Soyabean production in the country is expected to be nortmal this year at 10.7 million tonne after it touched a record high of 11.9 million tonne in 2013-14.

The monsoon has been favo­urable for the crop in Madhya Pradesh, Rajasthan and Gujarat, major producers of the commodity. On average, Madhya Pradesh produces 74 per cent of India’s total soya bean crop and Rajasthan, 10 per cent.


The stock levels too are high because of lower crushing in the previous year. As for consumption, Chinese imports have been influencing prices. A sluggish economy and lower imports by China have affected most commodity counters.

Meanwhile, Union agriculture minister Radha Mohan Singh last week said the end-season revival of the monsoon across north, east, west and central regions would help rabi crops planting and production to register an increase over the last year.


The agriculture department last Monday had indicated that import duty on edible oil needs to be hiked further. The government has raised the import duty on crude edible oils to 12.5 per cent from 7.5 per cent and refined edible oils to 20 per cent from 15 per cent, leaving a gap between the two intact at 7.5 per cent.

India’s soyabean oil consumption on an average is 3 million tonne, with domestic supply meeting half the demand. Consumption is expected to grow 3-4 per cent on average every year. Commodity analysts felt that rising consumption, at a time when production is not able to keep pace with demand, will lead to higher imports in the coming year.

According to the latest report by Emkay Commodity Research, the October refined soyabean oil futures at the National Commodity & Derivatives Exchange (NCDEX) traded strongly positive on concerns of crop damage, festival-led demand, prospect of more hike in import duty of edible oils and tracking bullish signals from the Chicago Board of Trade (CBOT). CBOT prices had jumped amid improved demand. Positivity in palm oil has also supported soyabean oil prices. Also, the ongoing festive season has provided firm undertone to the market. “Prices look to trade upside on expectation of a further hike in the import duty of edible oils, festive season-led demand and tracking bullish signals from global counterpart while the extent of upside may be restricted on record high imports,” the report said.

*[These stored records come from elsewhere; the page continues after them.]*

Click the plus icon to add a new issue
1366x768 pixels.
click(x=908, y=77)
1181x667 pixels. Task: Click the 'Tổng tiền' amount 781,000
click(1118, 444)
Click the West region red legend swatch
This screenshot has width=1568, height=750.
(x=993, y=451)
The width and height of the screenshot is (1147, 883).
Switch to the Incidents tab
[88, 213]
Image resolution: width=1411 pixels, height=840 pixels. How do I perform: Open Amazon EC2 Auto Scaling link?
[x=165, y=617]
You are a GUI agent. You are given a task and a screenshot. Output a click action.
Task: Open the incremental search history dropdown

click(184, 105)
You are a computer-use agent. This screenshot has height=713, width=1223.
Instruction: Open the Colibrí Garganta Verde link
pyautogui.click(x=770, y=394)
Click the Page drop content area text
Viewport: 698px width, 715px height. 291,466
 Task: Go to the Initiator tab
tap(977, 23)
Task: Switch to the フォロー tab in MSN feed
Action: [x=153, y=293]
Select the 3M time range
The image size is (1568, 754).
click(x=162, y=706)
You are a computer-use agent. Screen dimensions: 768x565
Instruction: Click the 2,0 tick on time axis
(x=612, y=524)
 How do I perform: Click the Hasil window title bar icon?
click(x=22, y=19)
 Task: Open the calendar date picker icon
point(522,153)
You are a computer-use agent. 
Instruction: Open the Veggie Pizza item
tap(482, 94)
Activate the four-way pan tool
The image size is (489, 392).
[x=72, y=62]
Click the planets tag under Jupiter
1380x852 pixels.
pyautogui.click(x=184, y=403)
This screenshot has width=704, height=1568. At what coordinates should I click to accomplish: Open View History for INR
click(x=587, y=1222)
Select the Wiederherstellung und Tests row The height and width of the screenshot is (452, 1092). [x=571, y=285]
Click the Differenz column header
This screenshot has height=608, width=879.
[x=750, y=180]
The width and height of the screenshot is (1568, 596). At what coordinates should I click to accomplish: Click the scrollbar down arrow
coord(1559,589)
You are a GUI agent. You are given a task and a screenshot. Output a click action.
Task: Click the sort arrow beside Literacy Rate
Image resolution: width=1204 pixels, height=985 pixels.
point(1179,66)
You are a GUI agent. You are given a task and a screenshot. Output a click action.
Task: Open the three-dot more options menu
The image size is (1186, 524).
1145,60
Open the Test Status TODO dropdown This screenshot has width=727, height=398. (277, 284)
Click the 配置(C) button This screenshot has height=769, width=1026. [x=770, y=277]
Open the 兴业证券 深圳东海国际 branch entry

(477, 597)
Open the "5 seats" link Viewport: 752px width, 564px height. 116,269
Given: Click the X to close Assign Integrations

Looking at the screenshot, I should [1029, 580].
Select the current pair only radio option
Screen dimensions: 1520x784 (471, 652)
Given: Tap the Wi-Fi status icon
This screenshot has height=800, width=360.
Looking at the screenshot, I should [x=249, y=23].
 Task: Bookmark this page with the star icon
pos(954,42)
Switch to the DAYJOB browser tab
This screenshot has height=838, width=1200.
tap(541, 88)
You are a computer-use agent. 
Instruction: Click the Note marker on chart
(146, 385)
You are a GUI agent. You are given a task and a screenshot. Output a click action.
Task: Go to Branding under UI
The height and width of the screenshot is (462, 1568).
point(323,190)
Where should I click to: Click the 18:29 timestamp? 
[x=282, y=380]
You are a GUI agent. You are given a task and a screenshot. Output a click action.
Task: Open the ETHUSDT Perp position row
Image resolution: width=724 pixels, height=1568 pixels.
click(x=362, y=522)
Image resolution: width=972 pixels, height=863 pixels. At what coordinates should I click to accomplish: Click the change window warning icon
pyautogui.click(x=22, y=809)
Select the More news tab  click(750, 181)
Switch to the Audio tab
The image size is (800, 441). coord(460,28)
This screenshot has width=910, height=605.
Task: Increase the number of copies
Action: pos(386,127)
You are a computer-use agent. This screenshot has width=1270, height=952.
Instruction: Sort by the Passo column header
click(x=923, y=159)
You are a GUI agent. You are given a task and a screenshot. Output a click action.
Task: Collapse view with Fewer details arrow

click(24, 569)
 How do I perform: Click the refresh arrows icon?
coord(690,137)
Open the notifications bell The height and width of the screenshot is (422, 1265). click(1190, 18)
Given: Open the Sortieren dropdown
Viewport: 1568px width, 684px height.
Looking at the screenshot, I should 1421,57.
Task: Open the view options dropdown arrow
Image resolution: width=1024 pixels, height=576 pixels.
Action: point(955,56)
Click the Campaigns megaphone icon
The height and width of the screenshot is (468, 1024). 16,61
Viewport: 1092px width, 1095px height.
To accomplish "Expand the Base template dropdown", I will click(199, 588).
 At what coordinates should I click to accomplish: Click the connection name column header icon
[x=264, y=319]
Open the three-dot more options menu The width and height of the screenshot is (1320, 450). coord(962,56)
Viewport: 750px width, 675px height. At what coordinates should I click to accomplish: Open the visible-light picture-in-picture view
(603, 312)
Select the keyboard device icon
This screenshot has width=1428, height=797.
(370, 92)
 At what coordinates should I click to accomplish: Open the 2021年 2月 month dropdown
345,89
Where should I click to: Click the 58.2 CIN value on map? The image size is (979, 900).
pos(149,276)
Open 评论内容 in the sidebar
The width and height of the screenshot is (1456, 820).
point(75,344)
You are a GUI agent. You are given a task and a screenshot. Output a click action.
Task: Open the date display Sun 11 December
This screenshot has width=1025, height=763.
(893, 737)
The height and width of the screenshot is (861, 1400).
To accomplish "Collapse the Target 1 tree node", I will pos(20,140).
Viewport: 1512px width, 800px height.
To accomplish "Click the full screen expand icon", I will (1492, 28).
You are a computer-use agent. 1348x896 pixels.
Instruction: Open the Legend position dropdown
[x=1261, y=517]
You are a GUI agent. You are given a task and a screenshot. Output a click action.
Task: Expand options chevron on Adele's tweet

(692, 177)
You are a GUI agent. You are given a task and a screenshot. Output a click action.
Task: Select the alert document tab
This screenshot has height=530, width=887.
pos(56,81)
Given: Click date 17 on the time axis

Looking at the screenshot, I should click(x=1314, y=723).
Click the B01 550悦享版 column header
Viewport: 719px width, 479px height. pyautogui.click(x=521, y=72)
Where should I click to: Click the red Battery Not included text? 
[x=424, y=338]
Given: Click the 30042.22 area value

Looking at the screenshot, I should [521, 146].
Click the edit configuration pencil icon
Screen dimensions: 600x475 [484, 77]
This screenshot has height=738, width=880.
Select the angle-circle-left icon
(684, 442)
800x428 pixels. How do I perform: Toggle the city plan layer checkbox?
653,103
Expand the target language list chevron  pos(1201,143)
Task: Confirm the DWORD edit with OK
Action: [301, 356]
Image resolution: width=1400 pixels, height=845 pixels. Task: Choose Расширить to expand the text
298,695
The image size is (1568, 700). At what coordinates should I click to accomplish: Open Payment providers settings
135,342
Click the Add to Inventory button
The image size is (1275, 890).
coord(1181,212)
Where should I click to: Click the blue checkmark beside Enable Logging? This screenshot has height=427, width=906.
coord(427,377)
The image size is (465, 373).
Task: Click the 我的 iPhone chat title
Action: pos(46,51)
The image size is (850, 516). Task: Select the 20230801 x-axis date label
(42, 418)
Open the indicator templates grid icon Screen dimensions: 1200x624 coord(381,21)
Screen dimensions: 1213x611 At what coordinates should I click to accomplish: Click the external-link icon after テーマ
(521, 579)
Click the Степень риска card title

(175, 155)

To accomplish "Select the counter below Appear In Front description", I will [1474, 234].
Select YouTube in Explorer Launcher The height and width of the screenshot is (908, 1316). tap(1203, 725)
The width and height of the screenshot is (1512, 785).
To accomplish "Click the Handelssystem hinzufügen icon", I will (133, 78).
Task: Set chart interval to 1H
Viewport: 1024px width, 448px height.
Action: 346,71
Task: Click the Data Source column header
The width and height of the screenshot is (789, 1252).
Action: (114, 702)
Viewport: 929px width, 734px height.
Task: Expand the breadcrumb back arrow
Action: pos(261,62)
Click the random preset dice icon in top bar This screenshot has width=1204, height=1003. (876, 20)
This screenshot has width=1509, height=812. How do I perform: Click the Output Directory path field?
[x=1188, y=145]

Soyabean oil prices in India are influenced by global edible oil prices as well. Rabobank Agri Commodities report said, “Our price forecast for soyabean oil remains bearish from current levels, but is slightly higher for soya-bean meal. The factors influencing soyabean oil prices at this point, are:

*US soybean oil stocks are rebuilding faster than anticipated,

*Basis values for soya bean oil and canola are not reflecting tight supplies, and

*Global demand for soymeal remains strong, but the US market share will decline, partially due to changes in currency values.”


“The USDA’s (US department of agriculture) higher than expected soyabean yields and production estimates for the US in 2015-16 pressured soya products following the August crop report. However, we see upside for soyameal futures on robust demand. Our soyabean oil price forecast for the third quarter has been lowered by USc 1.50/lb to USc 30/lb, while Q4 and Q1 prices were shaved just USc 0.50/lb to USc 30/lb. We are looking for relatively steady soyabean oil futures prices over the next 12-month period,” the Rabobank report said.